#### Fragmento citado:
◆ ◆ ◆ ◆ ◆
NO más tercerizacion
Empresarios amenazando con botar a la calle a miles de trabajadores por cuanto no quieren asumir la obligación de contratar directamente a quienes son el motor que genera la acumulación de la riqueza, propia del capitalismo salvaje dominante. Algo que ya era previsible para la opinión pública que mira con repudio la codicia de un tal Mauricio Pinto, quien ha decidido romper todo lazo laboral y dejar en la desocupación a más de 100 jefes de hogar.
Es hora de definiciones, la Asamblea Constituyente se apresta a decretar la Carta de Defunción de la oprobiosa Tercerización, pero hay que tener mucho cuidado pues, dentro de la asamblea propios y extraños tratarán de tumbar o modificar el Mandato Constitucional, para no afectar a los empresarios chacales que han hecho de la intermediación laboral, una despreciable forma de explotación del hombre por el hombre.
◆ ◆ ◆ ◆ ◆
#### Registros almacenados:
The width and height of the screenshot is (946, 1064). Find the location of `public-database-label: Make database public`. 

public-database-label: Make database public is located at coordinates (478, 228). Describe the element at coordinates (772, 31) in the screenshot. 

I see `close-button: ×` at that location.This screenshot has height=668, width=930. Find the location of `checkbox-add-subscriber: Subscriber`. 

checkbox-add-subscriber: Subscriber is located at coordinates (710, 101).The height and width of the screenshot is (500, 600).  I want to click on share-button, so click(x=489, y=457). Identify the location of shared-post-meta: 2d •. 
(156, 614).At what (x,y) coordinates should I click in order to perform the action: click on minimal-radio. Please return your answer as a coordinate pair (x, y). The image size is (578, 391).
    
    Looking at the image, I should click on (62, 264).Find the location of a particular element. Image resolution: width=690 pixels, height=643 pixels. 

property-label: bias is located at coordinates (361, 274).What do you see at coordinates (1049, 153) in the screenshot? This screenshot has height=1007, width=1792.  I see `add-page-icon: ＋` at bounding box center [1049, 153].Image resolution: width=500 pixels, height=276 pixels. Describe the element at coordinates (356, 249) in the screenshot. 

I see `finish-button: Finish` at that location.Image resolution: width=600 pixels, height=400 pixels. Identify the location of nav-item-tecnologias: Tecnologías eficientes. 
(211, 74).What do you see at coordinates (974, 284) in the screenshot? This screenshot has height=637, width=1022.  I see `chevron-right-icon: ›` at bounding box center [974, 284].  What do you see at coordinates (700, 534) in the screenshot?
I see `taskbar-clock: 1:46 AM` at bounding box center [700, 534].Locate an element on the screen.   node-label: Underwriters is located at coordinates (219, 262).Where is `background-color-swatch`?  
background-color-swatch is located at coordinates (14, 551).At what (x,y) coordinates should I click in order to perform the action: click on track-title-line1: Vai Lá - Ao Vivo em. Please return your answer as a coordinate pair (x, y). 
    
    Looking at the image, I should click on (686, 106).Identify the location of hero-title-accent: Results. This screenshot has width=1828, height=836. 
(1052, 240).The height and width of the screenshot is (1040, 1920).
◆ ◆ ◆ ◆ ◆
#### Instrucción de trabajo:
Copia íntegro y sin ningún cambio el fragmento citado sobre la tercerización. Usa únicamente el fragmento citado.

#### Ejercicio resuelto:
NO más tercerizacion
Empresarios amenazando con botar a la calle a miles de trabajadores por cuanto no quieren asumir la obligación de contratar directamente a quienes son el motor que genera la acumulación de la riqueza, propia del capitalismo salvaje dominante. Algo que ya era previsible para la opinión pública que mira con repudio la codicia de un tal Mauricio Pinto, quien ha decidido romper todo lazo laboral y dejar en la desocupación a más de 100 jefes de hogar.
Es hora de definiciones, la Asamblea Constituyente se apresta a decretar la Carta de Defunción de la oprobiosa Tercerización, pero hay que tener mucho cuidado pues, dentro de la asamblea propios y extraños tratarán de tumbar o modificar el Mandato Constitucional, para no afectar a los empresarios chacales que han hecho de la intermediación laboral, una despreciable forma de explotación del hombre por el hombre.